December 7, 2023
A proposal to build a large solar farm near Blackbutt has been approved by the South Burnett Regional Council despite objections from Cr Kathy Duff.
Cr Duff told November’s Council meeting that the LNP’s State Convention in July had proposed the State and Federal Governments introduce a moratorium on all renewable energy developments until a bond covering the costs of decommissioning each project was held in government hands.
However, Council’s planning staff told the meeting decommissioning procedures for the solar farm – which has a projected lifespan of 50 years – were part of the project’s conditions.
If the owners failed to meet those conditions, they would be committing an offence under the Planning Act which Council could enforce through the courts.
Officers told the meeting the solar farm proposal had been heavily scrutinised and recommended it be approved because it met all the conditions Council had set.

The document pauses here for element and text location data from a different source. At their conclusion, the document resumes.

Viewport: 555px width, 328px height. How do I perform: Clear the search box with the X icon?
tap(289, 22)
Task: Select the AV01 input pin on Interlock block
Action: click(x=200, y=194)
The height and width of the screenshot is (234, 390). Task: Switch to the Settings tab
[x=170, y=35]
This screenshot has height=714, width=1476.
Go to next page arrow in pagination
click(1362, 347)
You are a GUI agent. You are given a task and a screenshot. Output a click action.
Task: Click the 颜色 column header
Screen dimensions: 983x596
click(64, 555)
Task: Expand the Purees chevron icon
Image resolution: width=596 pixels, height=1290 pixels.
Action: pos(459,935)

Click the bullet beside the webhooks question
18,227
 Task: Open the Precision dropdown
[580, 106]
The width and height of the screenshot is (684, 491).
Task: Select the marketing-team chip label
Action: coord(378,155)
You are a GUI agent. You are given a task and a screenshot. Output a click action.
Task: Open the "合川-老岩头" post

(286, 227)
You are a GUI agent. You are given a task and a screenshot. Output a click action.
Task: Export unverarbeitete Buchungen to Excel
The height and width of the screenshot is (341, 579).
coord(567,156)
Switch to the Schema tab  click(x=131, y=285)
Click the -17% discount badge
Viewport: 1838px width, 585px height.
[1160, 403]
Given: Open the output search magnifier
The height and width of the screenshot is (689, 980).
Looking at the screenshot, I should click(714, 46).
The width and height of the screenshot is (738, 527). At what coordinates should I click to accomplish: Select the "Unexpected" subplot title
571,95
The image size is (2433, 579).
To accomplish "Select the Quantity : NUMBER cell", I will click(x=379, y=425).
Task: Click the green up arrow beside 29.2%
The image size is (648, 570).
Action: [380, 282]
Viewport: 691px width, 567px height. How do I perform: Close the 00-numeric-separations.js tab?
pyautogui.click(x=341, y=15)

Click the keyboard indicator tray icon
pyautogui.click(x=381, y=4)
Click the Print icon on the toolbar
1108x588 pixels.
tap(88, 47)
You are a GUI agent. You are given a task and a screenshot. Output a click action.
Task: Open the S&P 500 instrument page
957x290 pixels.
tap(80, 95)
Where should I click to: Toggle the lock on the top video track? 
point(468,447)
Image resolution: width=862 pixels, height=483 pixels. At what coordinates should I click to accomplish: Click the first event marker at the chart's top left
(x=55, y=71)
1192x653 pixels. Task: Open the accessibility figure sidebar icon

The Tumuruu Solar Farm will be built by Australian Solar Enterprises (ASE) on 673ha – described as poor quality agricultural land – at 341 Bowman Road.
The company proposes to build a low-profile solar farm with panels barely a metre from the ground that will cover about 60 per cent of the site.
The panels will be ringed by vegetation buffers that will make the solar farm effectively invisible and inaudible to neighbouring rural residential properties.
ASE will feed the solar farm’s 400MW power output into two existing high voltage transmission lines that cross the site.
Providing the company secures other necessary approvals from Council and Powerlink, construction is expected to begin in late 2024 and be completed towards the end of 2025, with the solar farm becoming fully energised in 2026.
When the project is decommissioned, it is proposed the land be returned for agricultural uses.
During construction, the project is expected to support up to 100 jobs, and ASE expects up to 10 per cent of the project’s cost will be injected back into the local community through catering, accommodation and other purchases.
The solar farm will also generate between six and 10 full-time positions once the project becomes fully operational.
Acting Mayor Gavin Jones told the meeting that after Council opposed Kingaroy’s solar farm and a 5G Telstra tower in court, and lost both cases, councillors would need to have very strong reasons to override the officers’ recommendation to approve the development.
He agreed the Kingaroy solar farm had “left a bad taste” in many people’s mouths, but he believed the Tumuruu project would be better because it was located about 6km out of Blackbutt and was sited on Class C agricultural land that was only suitable for grazing livestock.
Cr Jones said the project’s owners had also made extensive efforts to update local residents about their plans and to minimise the project’s impact on neighbouring properties.
He said while some adjoining landholders were still unhappy about the project – and were fully entitled to their views – he believed most Blackbutt residents were now keen to see it progress.
Cr Danita Potter said her main concern was that she did not want to see the farm’s solar panels winding up in Council landfills when the project was decommissioned.
But officers said they thought this was unlikely because contemporary solar panels still retain value for recyclers.
Cr Jane Erkens noted that Banana Shire now has a solar panel recycling centre and there are now a number of other companies that buy old solar panels for recycling.
Cr Scott Henschen noted the project “ticked all the boxes” and asked Cr Duff to consider the cost to ratepayers of opposing it.
Cr Kirstie Schumacher said the project had received “the highest level of scrutiny Council can apply” and staff had conditioned the development to reflect the concerns of the 11 people who had lodged objections to it.
The motion to approve the solar farm was proposed by Cr Erkens and seconded by Cr Henschen and was carried 5 to 1, with Cr Duff remaining opposed.